# some anti algae advice needed



## vlada (Jun 21, 2004)

Hi,

fourteen days ago I have accepted the fact that my aquarium (something over 400 litres) is horrible (due to algae problems - there was a lot of hair alagae and the green algae you can see on the picture) - so I have started to read this forum to receive some advice (and was great source of information) and started to fix the issues. I wish I was more lazy that time ....


I have purchased pressurized bottle of CO2,
added two 58W fluorescent tubes, so there is now 4 x 58W cool white tubes.

Last week I I have bought more plants (so there is no place to put any more)

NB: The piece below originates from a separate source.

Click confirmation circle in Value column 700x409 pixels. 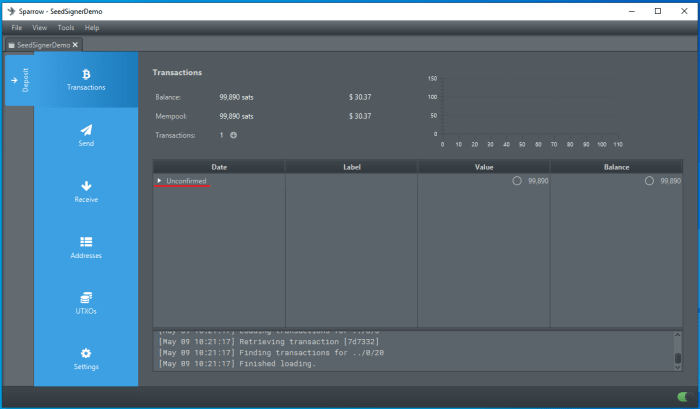[517, 181]
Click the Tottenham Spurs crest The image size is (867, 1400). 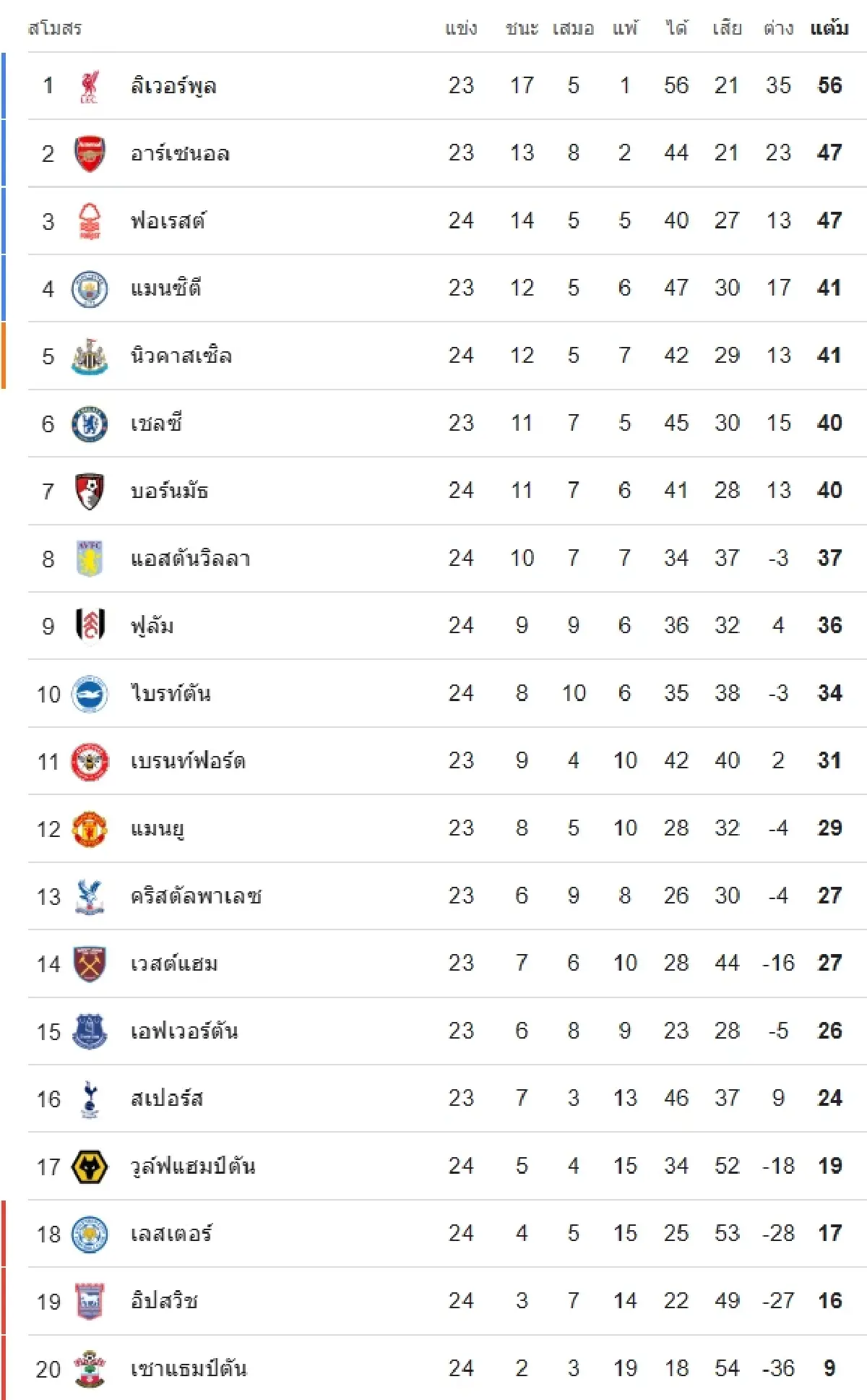[x=90, y=1099]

Next day (after the plants were added) fish started to swim like crazy - the movement was not coordinated - some have been trying to swim through the gravell etc. I have put them in a small tank into fresh water however it was too late for most of them. 13 died (It was xiphophorus helleri- I think that the english world for them is 'catfish'). Hopefully I don't see that as a major problem - they were ****ting everywhere... 

I have meassured NO3 concentration and it was 25mg/liter (and that is true till now). Does anyone have an idea why this happened ? Is it because of No2/NH4 poisonining ? Is it possible that I have brought the poision together with the plants ? (These were purchased directly from a farm for aquarium plants)
This never happened to me before - I have been changing 20% of the water every week and there was reasonable ammount of plants I believe.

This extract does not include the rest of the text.